[[ Materials provided open ]]

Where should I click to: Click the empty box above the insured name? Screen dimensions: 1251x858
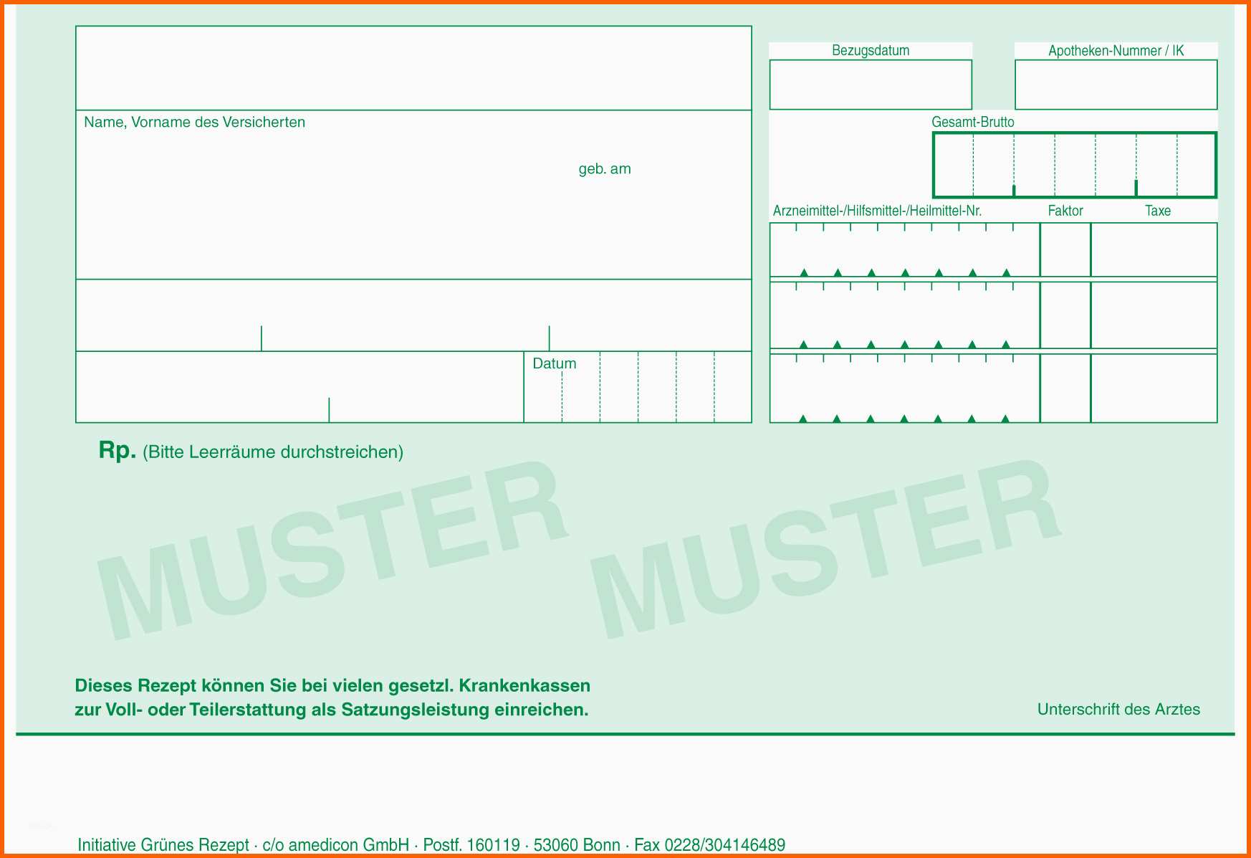413,68
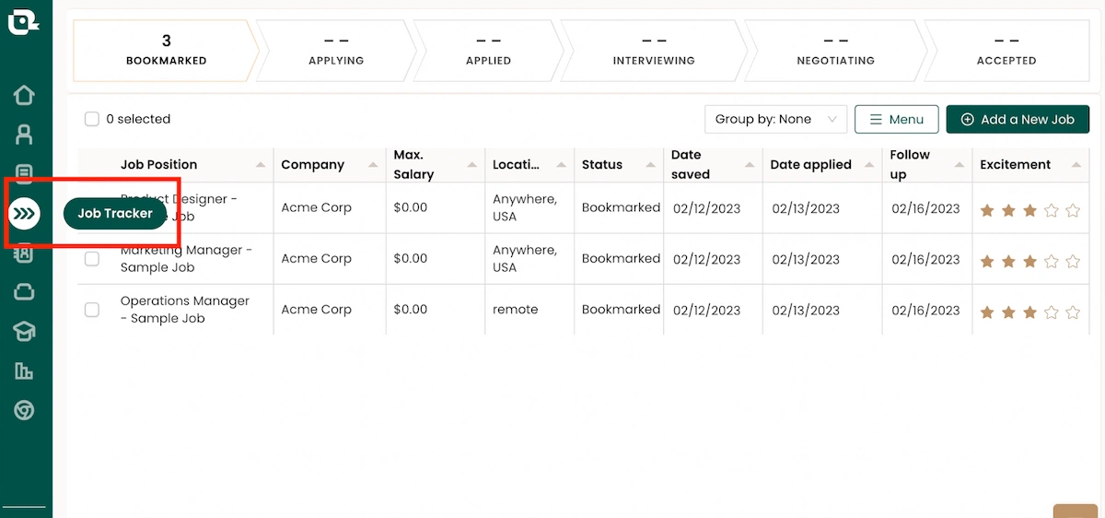Set Operations Manager excitement to five stars

click(x=1073, y=312)
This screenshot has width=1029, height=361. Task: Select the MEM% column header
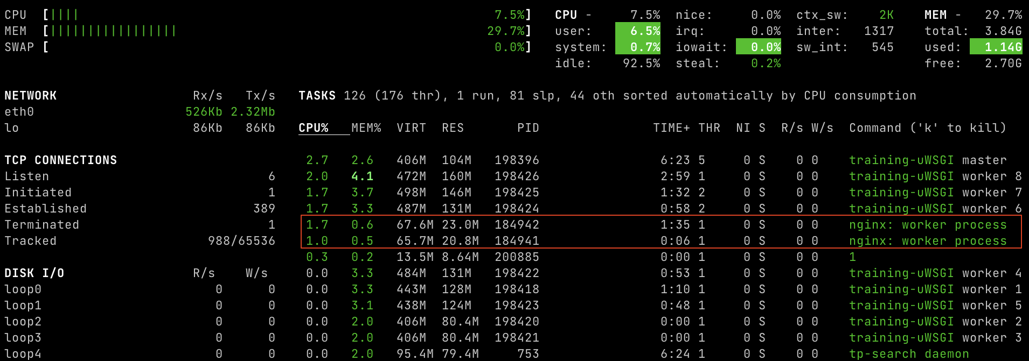coord(366,128)
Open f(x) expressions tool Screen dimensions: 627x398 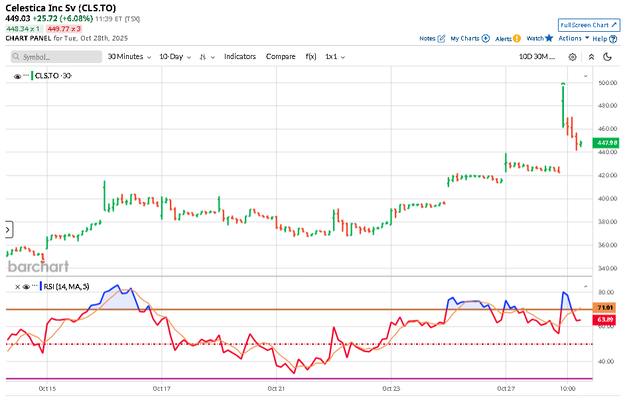click(311, 57)
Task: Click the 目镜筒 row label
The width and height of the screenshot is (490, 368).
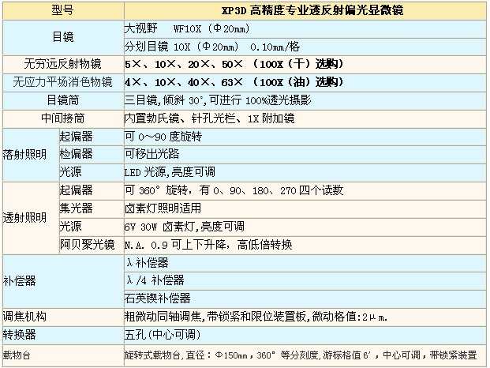Action: coord(62,100)
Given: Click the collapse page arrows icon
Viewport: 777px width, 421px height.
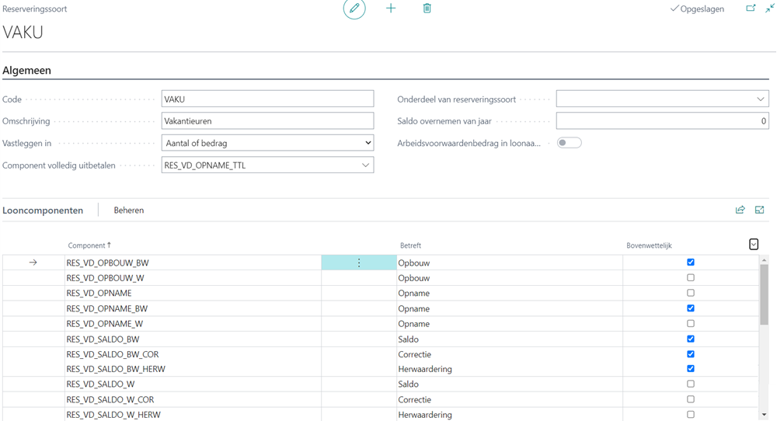Looking at the screenshot, I should tap(770, 9).
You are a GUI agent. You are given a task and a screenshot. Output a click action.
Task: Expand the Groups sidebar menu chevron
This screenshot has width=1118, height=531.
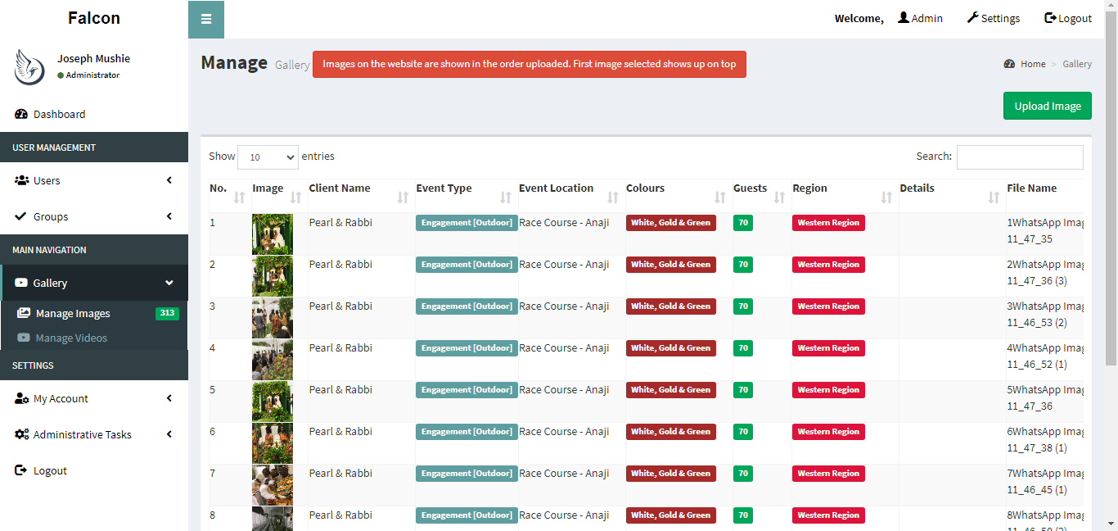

[[ Materials provided closed ]]

§ **Aim of the task**: Please retype exactly the lines from the one containing "The width and" to the last line of the records above, both included, without any pictures.

§ **Task output**:
The width and height of the screenshot is (490, 368).
Action: coord(62,100)
Given: Click the collapse page arrows icon
Viewport: 777px width, 421px height.
Looking at the screenshot, I should tap(770, 9).
You are a GUI agent. You are given a task and a screenshot. Output a click action.
Task: Expand the Groups sidebar menu chevron
This screenshot has width=1118, height=531.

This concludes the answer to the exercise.